Wir alle sollen schützen und nicht diskriminieren 
Ich danke den ExpertInnen sehr dafür, dass sie uns vor Ort einen guten Einblick in ihre Arbeit gegeben und uns verdeutlicht haben, welche Auswirkungen die Gesetzesvorschläge der Union für weibliche, männliche und trans* Anschaffende aber auch für die hier tätigen Hilfeprojekte haben. Ich möchte nicht, dass wir mit unseren Gesetzen Menschen in die Illegalität drängen. Ich möchte Gesetze, die sich gegen Diskriminierung und Stigmatisierung wenden und ein aktives Hilfeangebot ermöglichen.
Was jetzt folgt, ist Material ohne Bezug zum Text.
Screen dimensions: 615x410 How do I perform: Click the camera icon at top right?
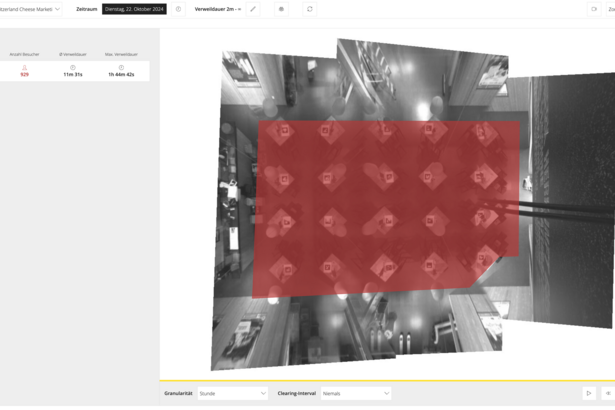[x=594, y=9]
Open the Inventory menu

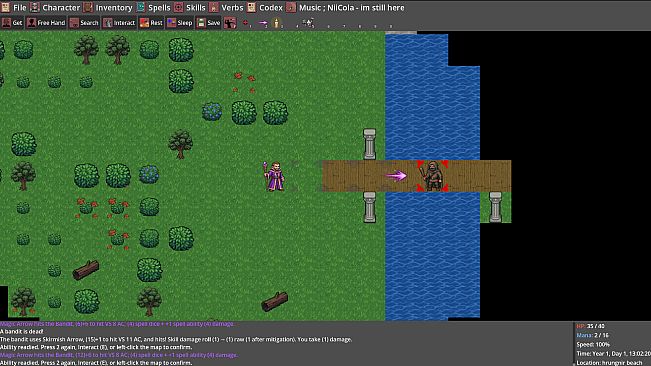pyautogui.click(x=108, y=7)
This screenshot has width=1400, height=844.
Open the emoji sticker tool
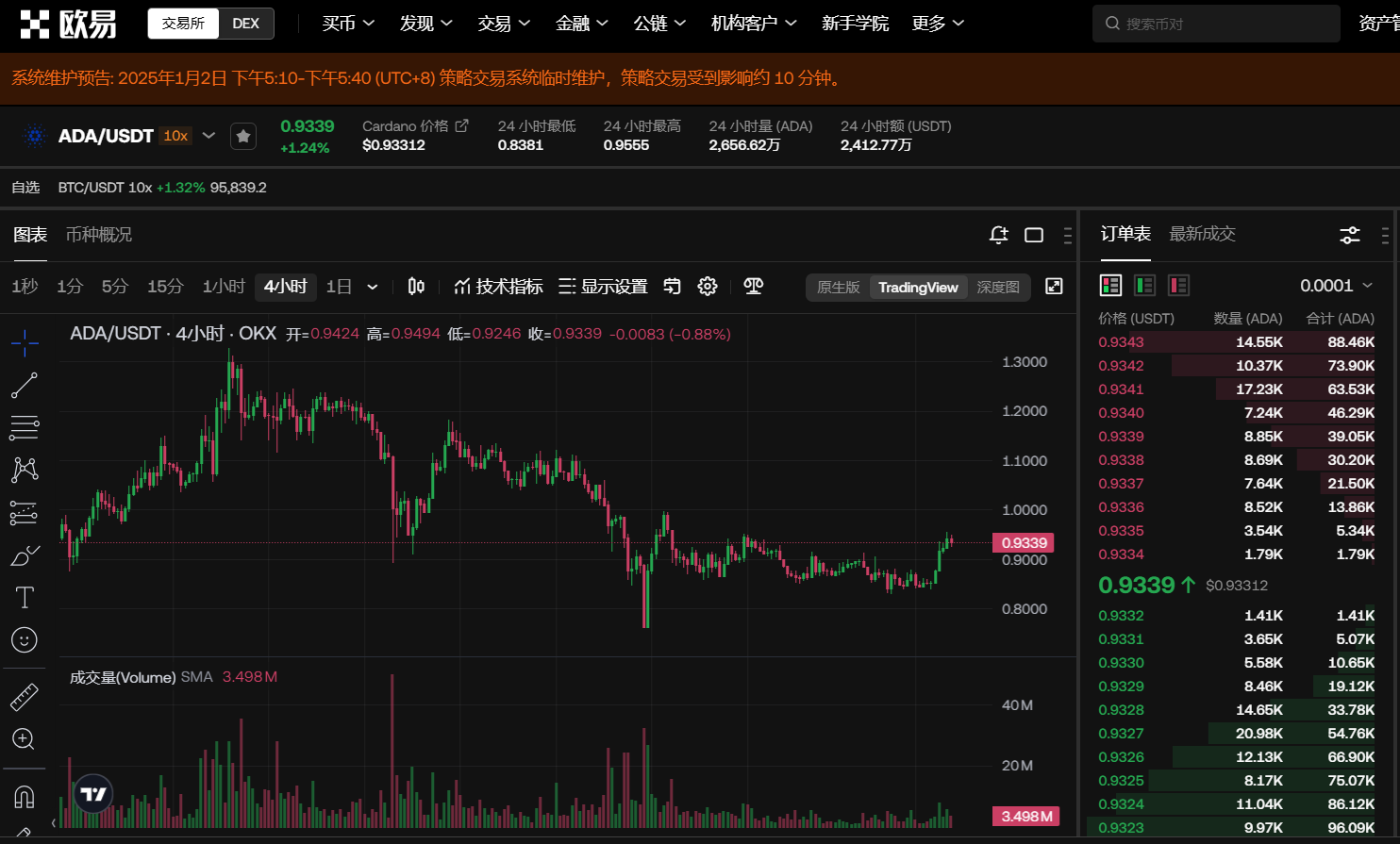coord(25,640)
Mit dem 2002 in Kraft getretenen Prostitutionsgesetz wurde die Sittenwidrigkeit der Prostitution abgeschafft und somit die rechtliche und soziale Absicherung der Prostituierten erheblich verbessert. Dazu muss ein bedarfsdeckendes und niedrigschwelliges Angebot an medizinischer und sozialer Beratung und an Hilfsangeboten bis hin zu Ausstiegshilfen vorhanden sein. Es gilt, weibliche und männliche und trans* Prostituierte in ihrer Selbstbestimmung zu stärken.